Hill-Lewis Takes the DA Helm – Now Comes the Hard Part

Politics Desk

April 12, 2026

3 min read

The DA has chosen Geordin Hill-Lewis as its new leader. For Hill-Lewis, victory was the easy part. What follows will define his legacy and the party’s future.
Hill-Lewis Takes the DA Helm – Now Comes the Hard Part
Image by Per-Anders Pettersson - Gallo Images

Geordin Hill-Lewis was elected leader of the Democratic Alliance (DA) at the party’s Federal Congress earlier today at the Gallagher Convention Centre in Gauteng, marking the beginning of a new chapter for South Africa’s second-largest party, and a pivotal moment ahead of the 2026 local government elections. His ascent comes after John Steenhuisen opted not to seek re-election, clearing the path for what had increasingly come to resemble a foregone conclusion.

The Federal Congress, the DA’s highest decision-making body, brought together roughly 2 000 delegates from across the country. Delegates drawn from provincial structures, party leadership, and aligned formations gathered to elect the party’s top leadership and set its strategic direction for the electoral cycle ahead.

Hill-Lewis enters the leadership with strong internal backing and a reputation as a competent administrator, built largely on his tenure as mayor of Cape Town. But The Common Sense’s own national polling data, drawn from the Social Research Foundation’s survey of registered voters, conducted in February and March, suggests that his biggest challenge is not internal legitimacy but national visibility. Only 13% of voters view him favourably, while 15% hold an unfavourable view. The defining number, however, is that 59% of voters say they are too unfamiliar with him to express any view at all.

That unfamiliarity is consistent across the national sample and cuts sharply across demographic groups. Among black voters, 66% report being unfamiliar with Hill-Lewis, alongside 48% of coloured voters, 70% of Indian voters, and 30% of white voters. Even within the DA’s own support base, 45% of voters say they do not know enough about him to form an opinion.
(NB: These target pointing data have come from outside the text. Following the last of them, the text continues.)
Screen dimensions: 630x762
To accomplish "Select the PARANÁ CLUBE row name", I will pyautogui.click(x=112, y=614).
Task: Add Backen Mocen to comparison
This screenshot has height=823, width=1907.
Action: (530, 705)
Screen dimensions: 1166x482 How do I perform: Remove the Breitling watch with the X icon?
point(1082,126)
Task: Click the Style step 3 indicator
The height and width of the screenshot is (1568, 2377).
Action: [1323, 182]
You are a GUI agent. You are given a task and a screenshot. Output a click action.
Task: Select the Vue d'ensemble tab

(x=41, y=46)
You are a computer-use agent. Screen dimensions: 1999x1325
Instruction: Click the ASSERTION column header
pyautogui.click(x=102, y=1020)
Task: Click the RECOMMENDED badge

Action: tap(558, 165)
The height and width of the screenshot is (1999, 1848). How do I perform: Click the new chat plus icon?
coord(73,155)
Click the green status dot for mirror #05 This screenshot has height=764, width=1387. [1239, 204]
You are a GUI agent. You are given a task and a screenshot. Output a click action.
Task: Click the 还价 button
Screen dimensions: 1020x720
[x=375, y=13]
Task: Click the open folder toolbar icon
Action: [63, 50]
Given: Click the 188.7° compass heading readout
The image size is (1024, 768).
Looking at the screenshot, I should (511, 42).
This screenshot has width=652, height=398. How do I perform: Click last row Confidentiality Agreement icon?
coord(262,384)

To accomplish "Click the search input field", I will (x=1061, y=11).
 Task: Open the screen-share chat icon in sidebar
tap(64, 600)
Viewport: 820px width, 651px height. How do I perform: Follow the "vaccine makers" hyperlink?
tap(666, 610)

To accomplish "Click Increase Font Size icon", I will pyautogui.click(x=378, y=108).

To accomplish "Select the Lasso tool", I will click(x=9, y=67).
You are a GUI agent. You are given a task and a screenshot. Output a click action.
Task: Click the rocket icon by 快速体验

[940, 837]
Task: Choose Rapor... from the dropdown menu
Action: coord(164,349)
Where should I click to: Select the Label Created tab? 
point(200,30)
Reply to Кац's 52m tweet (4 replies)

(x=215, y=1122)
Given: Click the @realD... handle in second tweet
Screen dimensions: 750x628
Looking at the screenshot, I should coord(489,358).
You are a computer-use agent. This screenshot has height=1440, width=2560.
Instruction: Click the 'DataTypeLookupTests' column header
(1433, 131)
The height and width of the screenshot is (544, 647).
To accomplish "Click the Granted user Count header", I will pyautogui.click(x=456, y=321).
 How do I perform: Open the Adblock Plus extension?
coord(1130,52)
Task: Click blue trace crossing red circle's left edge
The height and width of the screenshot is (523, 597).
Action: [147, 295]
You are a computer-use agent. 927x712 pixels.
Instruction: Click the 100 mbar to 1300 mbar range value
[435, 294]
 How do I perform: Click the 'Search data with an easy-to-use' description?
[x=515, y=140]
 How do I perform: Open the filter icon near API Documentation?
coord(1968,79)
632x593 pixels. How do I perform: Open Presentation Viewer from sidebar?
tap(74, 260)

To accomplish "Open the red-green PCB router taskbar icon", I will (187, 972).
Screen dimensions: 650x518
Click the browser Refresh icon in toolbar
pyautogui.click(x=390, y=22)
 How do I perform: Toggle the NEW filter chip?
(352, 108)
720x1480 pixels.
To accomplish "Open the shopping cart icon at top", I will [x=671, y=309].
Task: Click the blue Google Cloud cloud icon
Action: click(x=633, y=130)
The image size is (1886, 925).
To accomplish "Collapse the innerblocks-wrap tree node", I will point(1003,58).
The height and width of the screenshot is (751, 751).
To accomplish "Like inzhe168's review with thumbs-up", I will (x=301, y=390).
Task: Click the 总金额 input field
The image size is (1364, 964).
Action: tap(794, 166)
But if his election was predictable, the political terrain he inherits is anything but. The DA is no longer simply an opposition party. It is a governing partner in the Government of National Unity, a position that has blurred its identity and strained its support base. The party must now reconcile two competing imperatives, remaining a credible reform force within government while retaining the sharp edge of opposition that defined its rise.

Hill-Lewis’s campaign emphasised growth beyond the party’s traditional base and building trust among voters who have never supported the DA before. The party’s long-standing struggle to expand meaningfully among black voters remains unresolved, and without progress here, its national ceiling is fixed.

Following his election Hill-Lewis said “I accept this responsibility with humility, with gratitude, and with a deep sense of duty.” He committed himself to “the mission of building a stronger South Africa for everyone,” while making clear that his ultimate goal is to grow the DA into a governing force. But he also signalled where his immediate focus will lie, declaring that “Bringing law and order to South Africa must be our top priority. Not one priority among many. The priority.”